Nested Classes and Arrays

JSON objects nest naturally into C# nested classes, and JSON arrays becomeList<T>, T[], or IReadOnlyList<T> properties.

// JSON:
// {
//   "order_id": "ORD-001",
//   "customer": { "id": 5, "name": "Alice" },
//   "items": [
//     { "sku": "A1", "qty": 2, "price": 9.99 },
//     { "sku": "B2", "qty": 1, "price": 24.99 }
//   ],
//   "tags": ["urgent", "fragile"]
// }

public class Order
{
    [JsonPropertyName("order_id")]
    public string OrderId { get; set; } = string.Empty;

    [JsonPropertyName("customer")]
    public Customer Customer { get; set; } = new();

    [JsonPropertyName("items")]
    public List<OrderItem> Items { get; set; } = new();

    [JsonPropertyName("tags")]
    public IReadOnlyList<string> Tags { get; set; } = Array.Empty<string>();
}

public class Customer
{
    [JsonPropertyName("id")]
    public int Id { get; set; }

    [JsonPropertyName("name")]
    public string Name { get; set; } = string.Empty;
}

public class OrderItem
{
    [JsonPropertyName("sku")]
    public string Sku { get; set; } = string.Empty;

    [JsonPropertyName("qty")]
    public int Qty { get; set; }

    [JsonPropertyName("price")]
    public decimal Price { get; set; }
}

Dictionary for Dynamic Keys

// JSON: { "scores": { "alice": 95, "bob": 87, "carol": 91 } }
public class ScoreBoard
{
    [JsonPropertyName("scores")]
    public Dictionary<string, int> Scores { get; set; } = new();
}

// Nested dictionary:
// { "matrix": { "row1": { "a": 1, "b": 2 } } }
public Dictionary<string, Dictionary<string, int>> Matrix { get; set; } = new();

Enums with JSON

By default, System.Text.Json serializes enums as integers. To serialize as strings (which is far more readable and stable in APIs), use JsonStringEnumConverter.

using System.Text.Json.Serialization;

public enum OrderStatus
{
    Pending,
    Processing,
    Shipped,
    Delivered,
    Cancelled,
}

public class Order
{
    [JsonPropertyName("status")]
    [JsonConverter(typeof(JsonStringEnumConverter))]
    public OrderStatus Status { get; set; }
}

// Serialize: { "status": "Shipped" }
// Deserialize: "Shipped" -> OrderStatus.Shipped

Global Enum Converter (System.Text.Json)

var options = new JsonSerializerOptions
{
    Converters = { new JsonStringEnumConverter(JsonNamingPolicy.CamelCase) },
};
// All enums serialized as camelCase strings: "shipped" instead of "Shipped"

Enum with JsonEnumMemberName (.NET 9+)

* [Provided information]
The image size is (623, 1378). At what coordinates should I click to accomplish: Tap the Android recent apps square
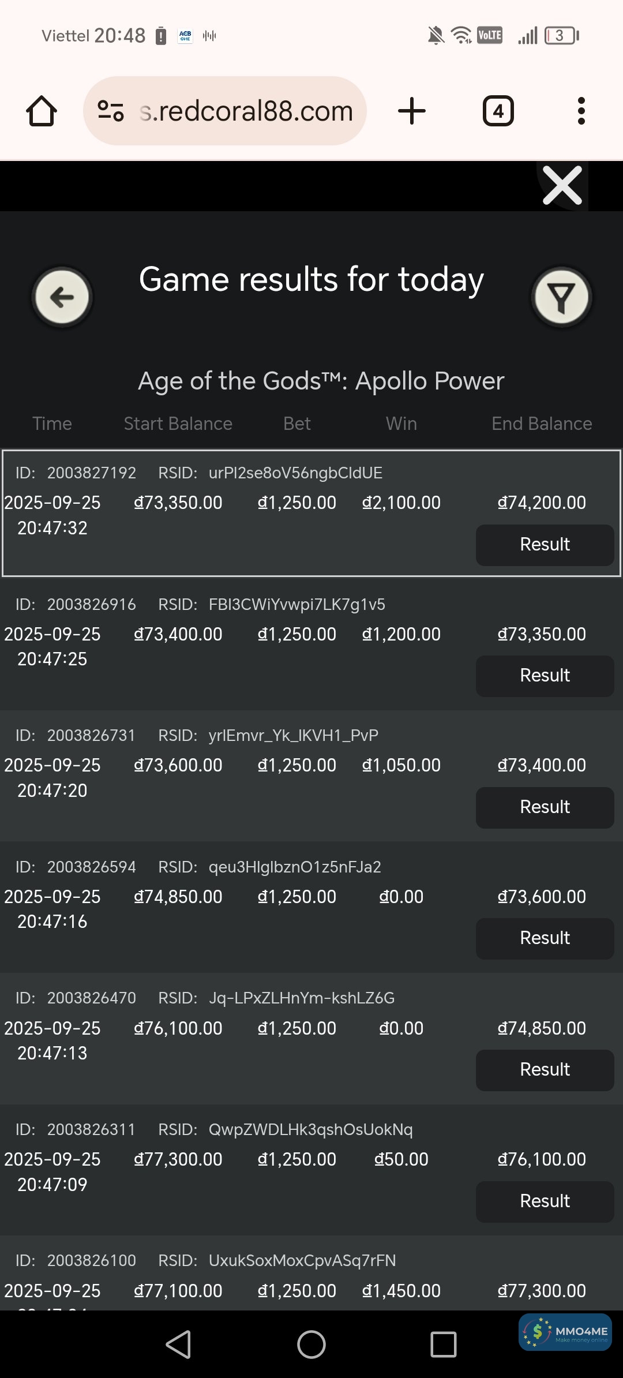click(x=443, y=1345)
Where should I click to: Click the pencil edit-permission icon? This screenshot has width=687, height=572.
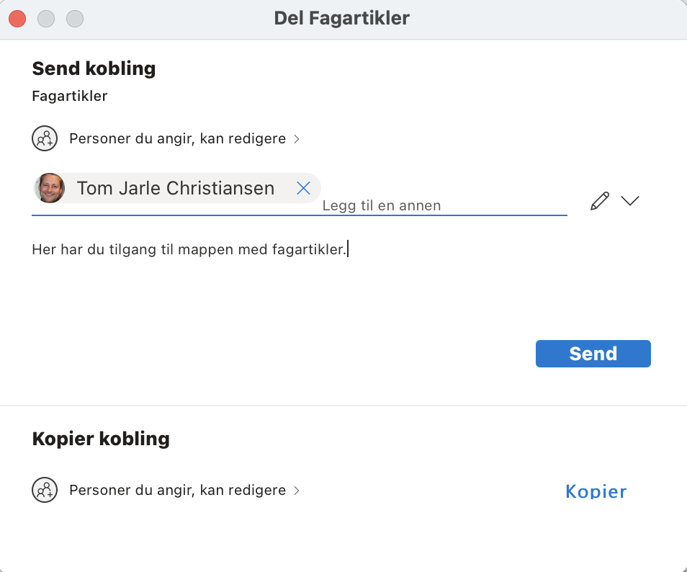click(599, 201)

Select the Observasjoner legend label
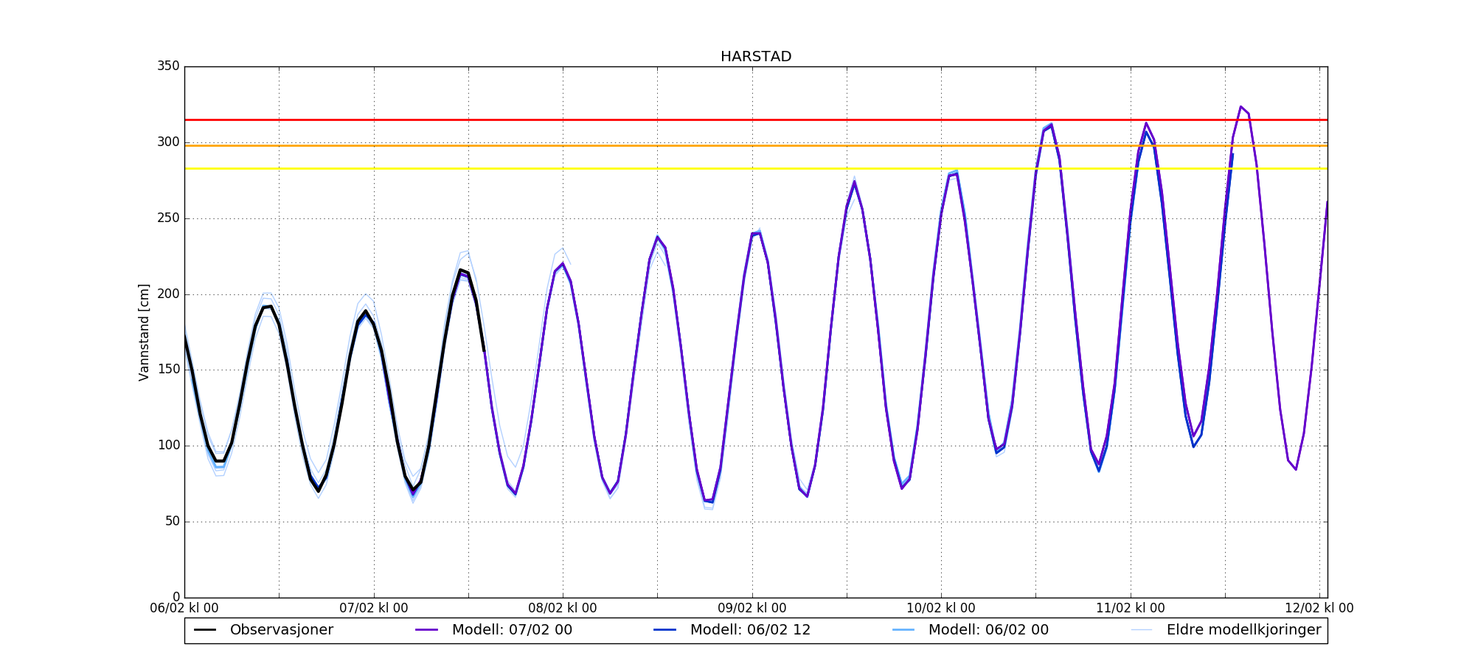pos(282,630)
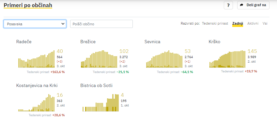Screen dimensions: 277x124
Task: Click the Kostanjevica na Krki chart
Action: (37, 103)
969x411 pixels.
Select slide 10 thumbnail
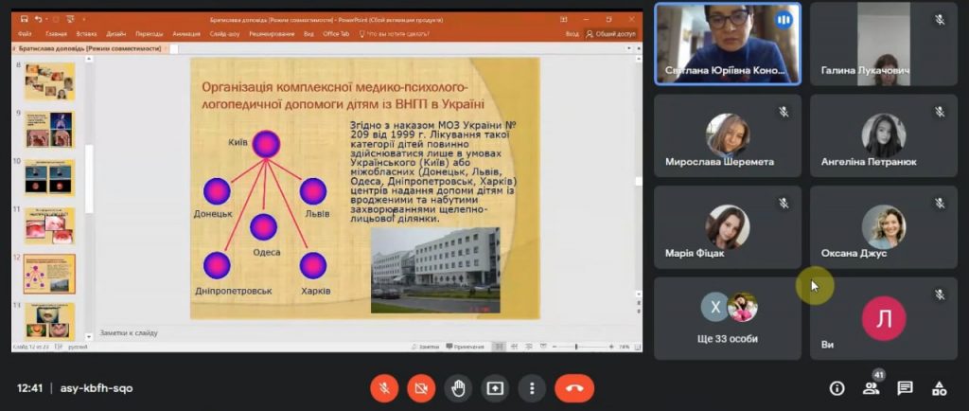(49, 178)
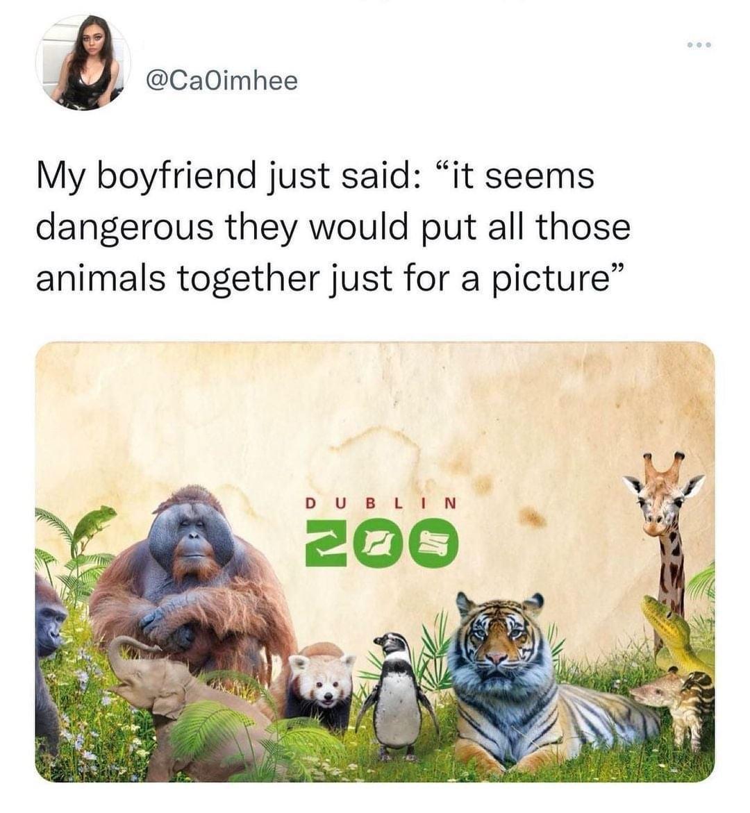Click the fern leaf in front of the elephant

click(x=208, y=729)
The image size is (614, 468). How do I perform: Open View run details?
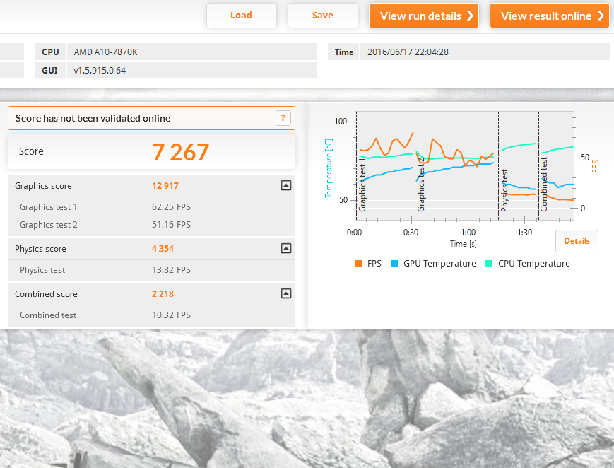pos(423,16)
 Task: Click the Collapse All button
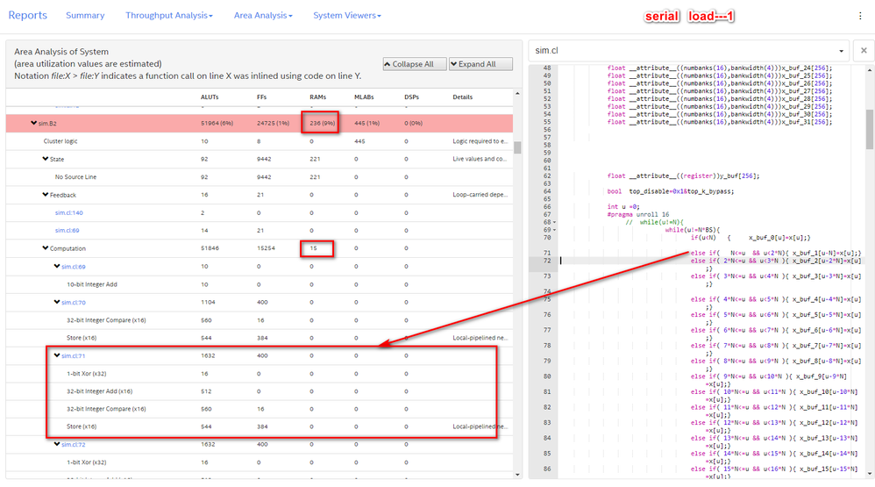pos(414,64)
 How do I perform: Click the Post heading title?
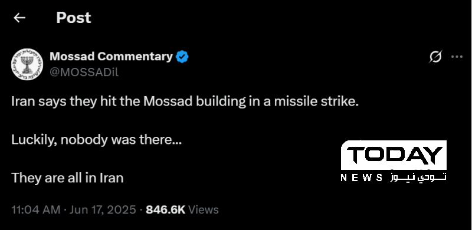point(73,18)
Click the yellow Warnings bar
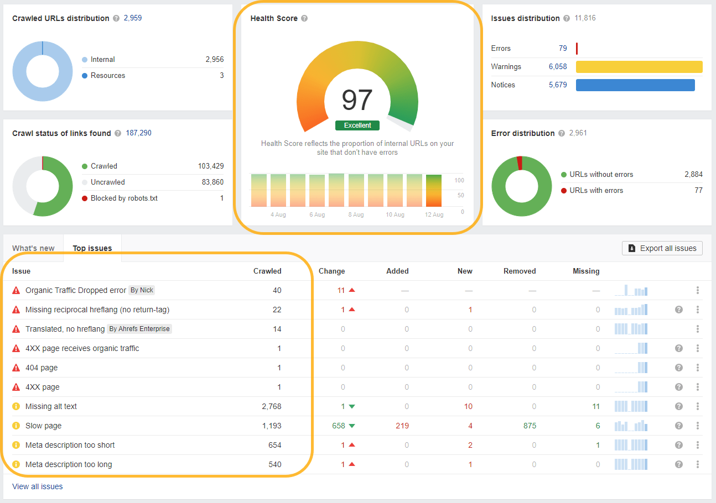This screenshot has width=716, height=503. click(x=639, y=67)
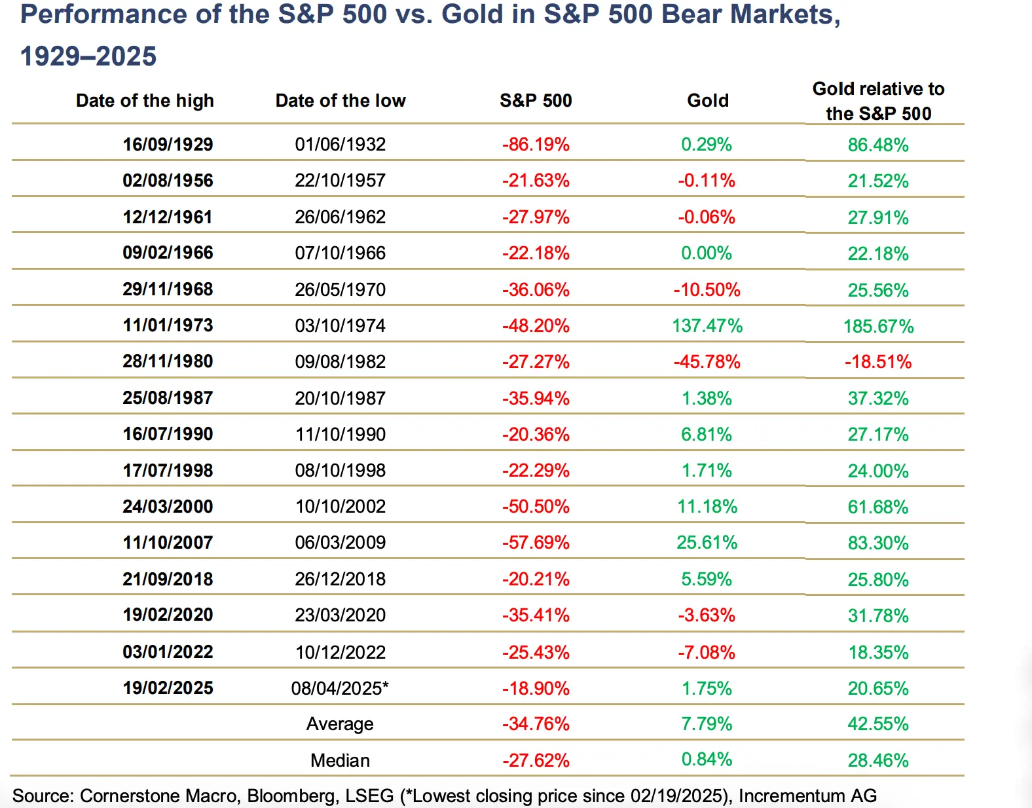Image resolution: width=1032 pixels, height=808 pixels.
Task: Select the "Date of the high" column header
Action: click(145, 101)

* [Tasks to perform]
a) Retype the JSON serialization passage between "Enums with JSON" and "APIs), use JsonStringEnumConverter.", inclusive.
b) According to the JSON serialization passage, how does System.Text.Json serialize enums by default?
The data is not needed for this work.

* [Task answers]
a)
Enums with JSON

By default, System.Text.Json serializes enums as integers. To serialize as strings (which is far more readable and stable in APIs), use JsonStringEnumConverter.

b) As integers.